ColA: Collaborative Adaptation with Gradient Learning
Enmao Diao, Qi Le, Suya Wu, Xinran Wang, Ali Anwar, Jie Ding, Vahid Tarokh
TL;DR
ColA with Gradient Learning (GL) tackles the computational bottleneck of fine-tuning large pretrained models by decoupling the gradient computations of hidden representations and adapter parameters and offloading the latter to low-cost devices. The framework proves a theoretical equivalence to classical gradient descent, introduces parameter merging to reduce on-device memory, and demonstrates—across sequence classification, sequence-to-sequence, and causal language modeling benchmarks—that ColA can match or beat PEFT baselines while greatly easing the computation space bottleneck.
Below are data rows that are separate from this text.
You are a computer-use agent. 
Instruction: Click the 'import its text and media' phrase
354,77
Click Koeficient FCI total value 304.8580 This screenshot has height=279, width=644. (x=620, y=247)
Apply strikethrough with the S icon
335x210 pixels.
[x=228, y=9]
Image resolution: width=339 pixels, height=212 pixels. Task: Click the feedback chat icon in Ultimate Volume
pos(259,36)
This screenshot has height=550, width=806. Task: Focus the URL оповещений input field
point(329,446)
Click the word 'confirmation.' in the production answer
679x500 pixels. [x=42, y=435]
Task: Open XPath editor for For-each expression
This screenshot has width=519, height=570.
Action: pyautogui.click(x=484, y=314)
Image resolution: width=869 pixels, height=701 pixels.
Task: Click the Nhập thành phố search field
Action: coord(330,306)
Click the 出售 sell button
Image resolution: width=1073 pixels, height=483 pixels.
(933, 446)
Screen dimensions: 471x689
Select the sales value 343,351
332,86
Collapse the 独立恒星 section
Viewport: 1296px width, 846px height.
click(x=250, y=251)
The FTaaS-oriented design enables multiple users to collaboratively fine-tune adapters without overloading the central GPU, offering a scalable path to personalized, deployable foundation models. Overall, ColA advances efficient, model-agnostic fine-tuning by combining functional gradient descent principles, gradient offloading, and collaborative adapters for practical, large-scale applications.
Abstract
A primary function of back-propagation is to compute both the gradient of hidden representations and parameters for optimization with gradient descent. Training large models requires high computational costs due to their vast parameter sizes. While Parameter-Efficient Fine-Tuning (PEFT) methods aim to train smaller auxiliary models to save computational space, they still present computational overheads, especially in Fine-Tuning as a Service (FTaaS) for numerous users. We introduce Collaborative Adaptation (ColA) with Gradient Learning (GL), a parameter-free, model-agnostic fine-tuning approach that decouples the computation of the gradient of hidden representations and parameters. In comparison to PEFT methods, ColA facilitates more cost-effective FTaaS by offloading the computation of the gradient to low-cost devices. We also provide a theoretical analysis of ColA and experimentally demonstrate that ColA can perform on par or better than existing PEFT methods on various benchmarks.